What has just been said is more akin to what the TUI wants. We want second components of assessment across the subjects, possibly even moved into fifth year, where we are teaching people what to learn and are focusing on the subject. At the moment, 22 subjects have second components of assessment and 12 have more than one second component of assessment. Some of these subjects can give students anything from 30% to 60% of the overall marks so that the nightmares that Deputy Ó Ríordáin was having from 1994 are not an issue anymore because students are continuously doing something and are learning their subject.

When I was a physics and maths teacher I was arguing with myself about teaching students for the leaving certificate while also trying to prepare them for the next phase of life, whether that involved becoming an apprentice electrician or going to college.

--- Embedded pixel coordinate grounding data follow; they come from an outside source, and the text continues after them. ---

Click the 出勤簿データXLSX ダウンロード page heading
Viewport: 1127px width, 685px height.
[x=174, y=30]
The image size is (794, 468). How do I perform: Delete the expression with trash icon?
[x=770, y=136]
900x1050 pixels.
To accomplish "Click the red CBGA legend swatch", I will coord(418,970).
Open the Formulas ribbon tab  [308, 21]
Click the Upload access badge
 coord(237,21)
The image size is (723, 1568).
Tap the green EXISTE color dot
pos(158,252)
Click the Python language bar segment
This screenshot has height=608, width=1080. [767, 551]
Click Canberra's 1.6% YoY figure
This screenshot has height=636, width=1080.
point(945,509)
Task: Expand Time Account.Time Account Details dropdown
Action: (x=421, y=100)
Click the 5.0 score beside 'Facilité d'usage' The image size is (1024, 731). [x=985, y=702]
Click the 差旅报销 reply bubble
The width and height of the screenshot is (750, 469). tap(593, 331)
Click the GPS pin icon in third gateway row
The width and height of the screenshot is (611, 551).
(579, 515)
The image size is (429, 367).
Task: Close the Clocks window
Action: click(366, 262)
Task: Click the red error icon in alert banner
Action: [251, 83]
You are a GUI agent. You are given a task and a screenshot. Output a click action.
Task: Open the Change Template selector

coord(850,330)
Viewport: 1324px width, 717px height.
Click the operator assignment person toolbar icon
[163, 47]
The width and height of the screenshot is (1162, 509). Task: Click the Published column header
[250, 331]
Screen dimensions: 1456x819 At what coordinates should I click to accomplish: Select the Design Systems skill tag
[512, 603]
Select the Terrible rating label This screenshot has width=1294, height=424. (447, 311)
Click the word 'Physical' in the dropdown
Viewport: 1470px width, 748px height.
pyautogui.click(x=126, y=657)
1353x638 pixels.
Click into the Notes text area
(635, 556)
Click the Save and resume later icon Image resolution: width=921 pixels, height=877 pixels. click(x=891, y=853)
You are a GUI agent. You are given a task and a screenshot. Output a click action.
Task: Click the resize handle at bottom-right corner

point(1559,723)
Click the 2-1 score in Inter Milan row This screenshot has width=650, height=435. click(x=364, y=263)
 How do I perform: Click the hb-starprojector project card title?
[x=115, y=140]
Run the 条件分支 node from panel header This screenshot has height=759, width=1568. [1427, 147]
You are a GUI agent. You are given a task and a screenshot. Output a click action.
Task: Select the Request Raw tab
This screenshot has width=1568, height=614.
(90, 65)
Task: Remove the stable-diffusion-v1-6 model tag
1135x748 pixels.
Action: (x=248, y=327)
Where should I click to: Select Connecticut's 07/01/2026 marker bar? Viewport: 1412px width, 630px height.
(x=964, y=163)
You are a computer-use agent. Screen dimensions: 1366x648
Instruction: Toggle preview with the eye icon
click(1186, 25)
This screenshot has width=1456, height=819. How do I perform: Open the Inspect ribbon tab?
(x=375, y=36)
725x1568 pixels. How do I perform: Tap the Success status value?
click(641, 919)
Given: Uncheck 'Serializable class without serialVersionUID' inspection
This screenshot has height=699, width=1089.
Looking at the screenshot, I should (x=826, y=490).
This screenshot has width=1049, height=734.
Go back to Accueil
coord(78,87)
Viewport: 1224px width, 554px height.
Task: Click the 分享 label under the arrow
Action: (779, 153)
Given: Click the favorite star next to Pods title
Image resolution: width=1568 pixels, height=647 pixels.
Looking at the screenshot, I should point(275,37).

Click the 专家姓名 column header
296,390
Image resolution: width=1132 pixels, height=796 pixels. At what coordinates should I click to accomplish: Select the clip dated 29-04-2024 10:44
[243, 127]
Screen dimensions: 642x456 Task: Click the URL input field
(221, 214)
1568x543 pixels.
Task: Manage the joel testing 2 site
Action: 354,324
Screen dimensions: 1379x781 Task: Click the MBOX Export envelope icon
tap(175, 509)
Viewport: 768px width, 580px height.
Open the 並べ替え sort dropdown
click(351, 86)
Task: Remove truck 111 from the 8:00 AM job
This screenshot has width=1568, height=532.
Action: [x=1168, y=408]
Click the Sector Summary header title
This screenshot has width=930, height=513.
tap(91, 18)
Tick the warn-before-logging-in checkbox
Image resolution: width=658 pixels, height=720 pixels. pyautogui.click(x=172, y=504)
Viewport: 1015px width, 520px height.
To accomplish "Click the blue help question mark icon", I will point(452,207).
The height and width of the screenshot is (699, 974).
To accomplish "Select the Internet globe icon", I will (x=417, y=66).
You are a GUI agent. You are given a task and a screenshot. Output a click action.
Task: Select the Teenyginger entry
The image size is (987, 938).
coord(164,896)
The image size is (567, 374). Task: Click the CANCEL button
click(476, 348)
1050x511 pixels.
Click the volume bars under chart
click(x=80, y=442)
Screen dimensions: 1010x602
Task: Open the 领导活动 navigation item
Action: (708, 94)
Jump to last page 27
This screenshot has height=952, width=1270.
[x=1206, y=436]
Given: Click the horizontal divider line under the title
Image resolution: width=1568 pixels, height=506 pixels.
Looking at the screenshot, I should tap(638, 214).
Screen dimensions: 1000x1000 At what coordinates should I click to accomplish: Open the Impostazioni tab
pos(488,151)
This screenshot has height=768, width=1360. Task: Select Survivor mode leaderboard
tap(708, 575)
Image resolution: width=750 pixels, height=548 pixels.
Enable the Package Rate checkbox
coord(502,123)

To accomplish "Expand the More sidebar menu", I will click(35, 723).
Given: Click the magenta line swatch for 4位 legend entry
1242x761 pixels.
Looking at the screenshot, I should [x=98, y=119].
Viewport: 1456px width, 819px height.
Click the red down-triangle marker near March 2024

I had to teach the subject because if I did not do so, they would not be prepared for the next phase of life. That is why second component assessment, which would be things that cannot be marked on a written paper in June but would be testing a whole range of skills, attributes and different aspects of a subject over a two-year period, is the way to go. Such assessments can be done externally.

We cannot have a revolution here; because the leaving certificate is so important, it will have to be evolution rather than revolution. It will require, as Deputy Ó Laoghaire said, a lot of consultation and movement. It is too important to get wrong.